The Lancastrians were on the ascendancy - having slain both the Duke of York and the Earl of Salisbury at the battle of Wakefield on the slopes abutting Sandal Castle. The Duke's eldest son had been proclaimed king by the Earl of Warwick in London and marched North to personally oversee the offensive, whereby the Lancastrians were under the command of the Duke of Somerset.
The conditions on the opening day of the battle were unusual for such a late date, in that a fierce blizzard was blowing. This alone meant that the warfare would be difficult, with archers being either aided or hindered by swirling winds.
The Yorkists had the advantage of the wind in the opening exchanges - and massed ranks of archers rained down tens of thousands of arrows on their Lancastrian foes under the command of Lord Fauconberg. The Lancastrians, unable to return fire effectively into the oncoming wind suffered huge initial losses until they decided to attempt to engage the Yorkists on foot.
Pressing forward, they won ground - pushing the Yorkist ranks back and mounting a surprise attack on the left flank with a mass charge of spearmen. The Yorkists held their ground and when they were reinforced with several thousands horsemen under the command of the Duke of Norfolk, the tide of battle turned decisively in their favour. After standing to fight for hours more, the Lancastrian ranks suddenly broke and a rout began.
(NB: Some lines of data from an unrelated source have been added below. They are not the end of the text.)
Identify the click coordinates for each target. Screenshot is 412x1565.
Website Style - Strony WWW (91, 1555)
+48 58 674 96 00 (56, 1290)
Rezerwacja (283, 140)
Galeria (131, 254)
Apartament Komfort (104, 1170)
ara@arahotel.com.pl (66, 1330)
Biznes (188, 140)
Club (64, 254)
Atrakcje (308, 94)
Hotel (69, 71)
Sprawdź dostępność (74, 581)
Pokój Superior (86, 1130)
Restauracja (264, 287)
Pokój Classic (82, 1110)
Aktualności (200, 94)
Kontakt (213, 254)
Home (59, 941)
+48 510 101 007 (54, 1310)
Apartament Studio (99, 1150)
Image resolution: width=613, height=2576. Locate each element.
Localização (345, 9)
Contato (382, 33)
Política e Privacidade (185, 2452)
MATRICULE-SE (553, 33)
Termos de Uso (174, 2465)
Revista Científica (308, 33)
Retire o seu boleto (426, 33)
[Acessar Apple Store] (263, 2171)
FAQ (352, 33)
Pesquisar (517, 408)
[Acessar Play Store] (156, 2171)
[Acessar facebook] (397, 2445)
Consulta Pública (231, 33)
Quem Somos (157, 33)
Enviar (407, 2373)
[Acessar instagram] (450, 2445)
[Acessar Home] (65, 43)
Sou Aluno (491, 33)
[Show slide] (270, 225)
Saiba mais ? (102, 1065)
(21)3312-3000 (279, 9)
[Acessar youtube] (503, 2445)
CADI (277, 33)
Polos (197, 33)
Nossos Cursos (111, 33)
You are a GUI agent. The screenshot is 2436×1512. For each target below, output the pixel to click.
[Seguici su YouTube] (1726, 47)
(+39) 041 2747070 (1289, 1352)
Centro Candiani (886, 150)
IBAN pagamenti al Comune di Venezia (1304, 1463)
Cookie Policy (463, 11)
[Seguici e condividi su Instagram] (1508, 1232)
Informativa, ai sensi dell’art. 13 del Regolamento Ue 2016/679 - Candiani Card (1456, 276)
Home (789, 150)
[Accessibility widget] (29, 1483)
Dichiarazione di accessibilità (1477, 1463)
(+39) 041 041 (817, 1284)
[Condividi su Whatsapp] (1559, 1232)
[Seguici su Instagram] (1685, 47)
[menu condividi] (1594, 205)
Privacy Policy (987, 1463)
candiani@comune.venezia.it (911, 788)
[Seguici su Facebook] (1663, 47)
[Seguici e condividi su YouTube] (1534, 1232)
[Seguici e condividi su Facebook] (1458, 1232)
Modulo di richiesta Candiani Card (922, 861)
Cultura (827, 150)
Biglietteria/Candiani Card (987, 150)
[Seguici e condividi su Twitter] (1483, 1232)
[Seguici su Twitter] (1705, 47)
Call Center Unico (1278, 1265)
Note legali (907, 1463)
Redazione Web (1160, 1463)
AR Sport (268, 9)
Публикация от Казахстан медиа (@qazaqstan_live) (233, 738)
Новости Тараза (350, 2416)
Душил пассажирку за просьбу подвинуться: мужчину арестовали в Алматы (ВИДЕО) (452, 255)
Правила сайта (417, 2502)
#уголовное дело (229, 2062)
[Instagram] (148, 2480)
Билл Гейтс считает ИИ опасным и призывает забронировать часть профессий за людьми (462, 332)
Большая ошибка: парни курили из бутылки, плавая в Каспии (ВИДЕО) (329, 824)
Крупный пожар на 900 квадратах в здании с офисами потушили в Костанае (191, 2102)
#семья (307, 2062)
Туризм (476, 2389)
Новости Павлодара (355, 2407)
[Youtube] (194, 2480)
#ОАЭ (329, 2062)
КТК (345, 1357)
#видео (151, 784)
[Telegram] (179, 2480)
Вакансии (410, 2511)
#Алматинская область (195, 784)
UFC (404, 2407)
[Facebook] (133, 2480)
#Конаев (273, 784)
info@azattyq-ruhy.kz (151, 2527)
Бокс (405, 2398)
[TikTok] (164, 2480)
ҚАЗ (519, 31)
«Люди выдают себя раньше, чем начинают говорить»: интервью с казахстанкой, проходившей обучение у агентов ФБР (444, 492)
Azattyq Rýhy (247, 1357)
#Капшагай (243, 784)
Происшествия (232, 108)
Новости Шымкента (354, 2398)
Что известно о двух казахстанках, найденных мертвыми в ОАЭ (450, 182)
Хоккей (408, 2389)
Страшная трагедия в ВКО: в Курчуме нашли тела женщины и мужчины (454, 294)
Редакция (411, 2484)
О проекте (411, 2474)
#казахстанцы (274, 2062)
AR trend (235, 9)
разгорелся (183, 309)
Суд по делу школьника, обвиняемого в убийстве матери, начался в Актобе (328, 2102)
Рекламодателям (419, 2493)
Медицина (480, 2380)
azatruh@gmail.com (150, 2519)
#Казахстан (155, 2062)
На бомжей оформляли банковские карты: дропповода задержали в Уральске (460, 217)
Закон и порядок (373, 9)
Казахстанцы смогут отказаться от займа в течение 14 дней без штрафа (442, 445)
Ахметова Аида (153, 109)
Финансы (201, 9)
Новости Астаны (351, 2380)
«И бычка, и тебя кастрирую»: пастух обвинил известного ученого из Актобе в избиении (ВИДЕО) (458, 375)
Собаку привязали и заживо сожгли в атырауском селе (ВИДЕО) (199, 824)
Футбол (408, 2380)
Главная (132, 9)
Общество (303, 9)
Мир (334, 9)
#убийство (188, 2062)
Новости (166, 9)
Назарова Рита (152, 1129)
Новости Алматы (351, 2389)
During the rout, the slaughter was terrible. With the 'no quarter' agreement having been given, the Yorkists showed no mercy to the fleeing soldiers. The River Cock, running behind the Lancastrian lines was plugged with bodies and according to folklore ran red with blood for 3 days afterward. Other legends say that roses grown on the battlefield will not grow elsewhere and, inevitably, that the groans of dying men can be heard on the 'bridge of bodies' over Cock Beck.
Today, a simple stone monument marks the battlefield in a small layby off the road that passes through it. Each year around the time of the battle, societies come to lay wreaths in rememberance of the awful sacrifice made in that long ago war, and the monument is bedecked in the white and red roses of each side.